This whole thing was supposed to be about life. And here I stand, not by choice, looking out into the void. Only death stares back.
I'm told to hold my emotions inside. To be strong.
But how? Under these circumstances, who in their right mind could do that?
I'm told this is bigger than me. That I'm not allowed to forget that.
Again, who in their right mind could do that?
Who in their right mind. Their right mind. Maybe that's it. Why I'm considering this. In all my desperation, I'm not really in my right mind.
This whole thing was about life. It still is. It has to be.
So… I'll do it. I have to do it. I have to.
Yuki is in the lab. It's happening right now.
My anxiety is out of control. The universe is getting smaller every day as humanity is dismantled piece by piece. If we don't stop the bleeding, what will become of us? In the end, all my reservations about manufacturing guns are gone. We have no other choice.
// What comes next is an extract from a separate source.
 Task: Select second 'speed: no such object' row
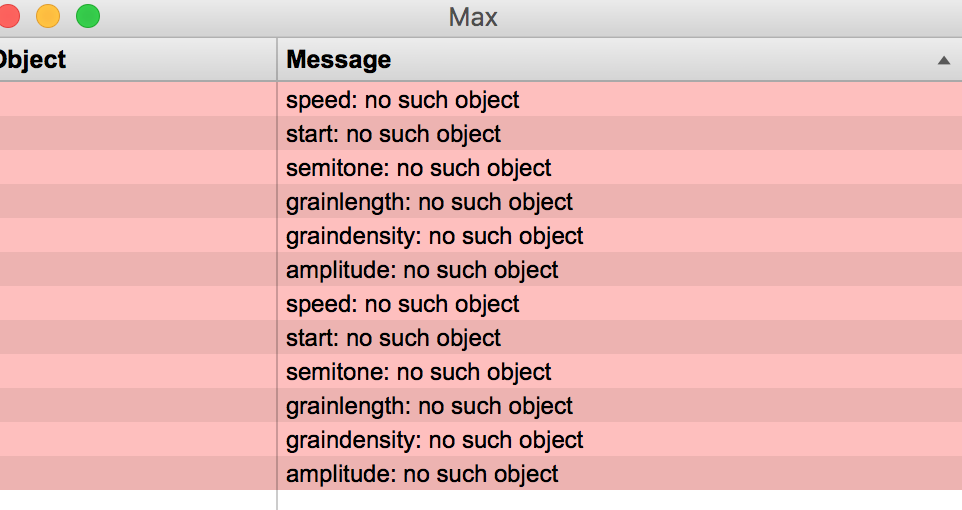[x=481, y=303]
It's so important the Black Armory succeed, and yet I awoke this morning with a truly selfish thought in my head: What if I turned and ran? Yuki could take the reins. Or whoever. Let someone else carry on.
Then I had some coffee. Cried a little. But I'm done wallowing in self-pity now. Too much is at stake.
I hope everything goes well, rushing the process might not have been a good idea. This sort of thing has never been done here on Earth. We're definitely not going to be able to call Clovis Bray in case of hiccups.
My life's work is in Yuki's hands now.
I'd like to hear the birds sing again. I hope they escaped.
I sealed that damaged entrance as best I could. The busy work helped me ignore what was happening in the lab. What's still happening.
But we can't stay here. They're going to attack again and this time, we won't make it.
There's no time to finish the process in the labs. We'll have to do it from the road.
We leave at dawn.
I buried her remains this morning.
Yuki and I had a short ceremony.
No time to look back. We have to leave.